* _Supplied records_
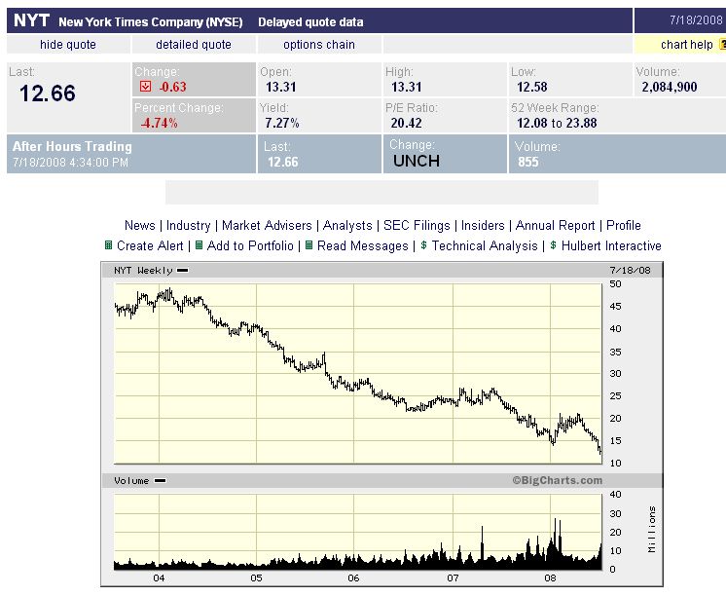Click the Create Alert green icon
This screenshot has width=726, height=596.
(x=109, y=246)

--

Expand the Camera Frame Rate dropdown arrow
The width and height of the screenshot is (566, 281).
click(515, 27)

* * *

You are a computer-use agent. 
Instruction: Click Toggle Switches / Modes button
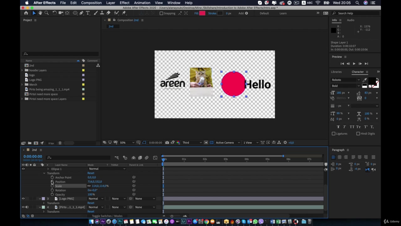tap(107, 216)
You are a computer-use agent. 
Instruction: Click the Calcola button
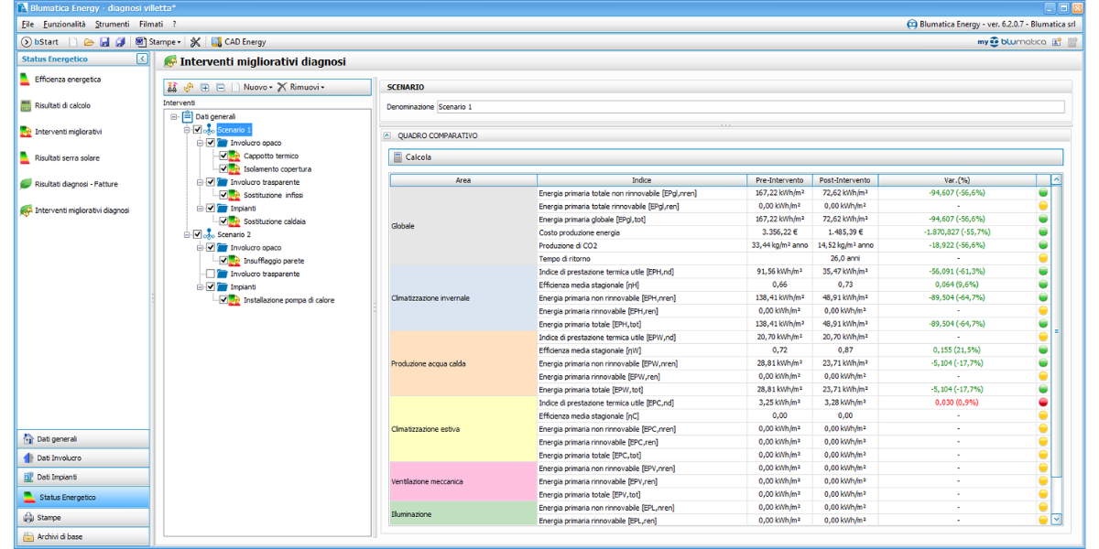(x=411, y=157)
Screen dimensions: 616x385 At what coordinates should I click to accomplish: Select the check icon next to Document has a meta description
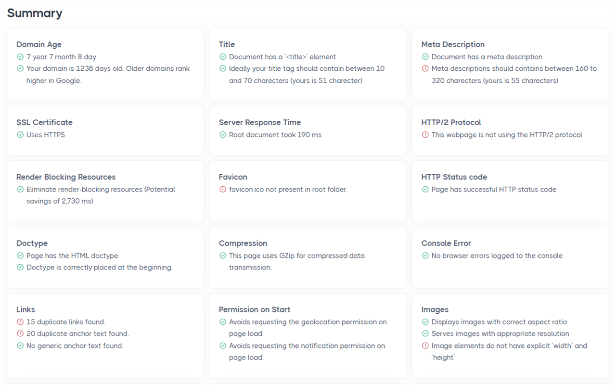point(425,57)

* _Exercise description_
Could you express the records from the line containing "Click the Create Alert green icon" up to and including the line containing "(x=109, y=246)" as a JSON list of strings, one string per line, with blank lines dropped and the pictures left out?

* _Result of the task_
[
  "Click the Create Alert green icon",
  "This screenshot has width=726, height=596.",
  "(x=109, y=246)"
]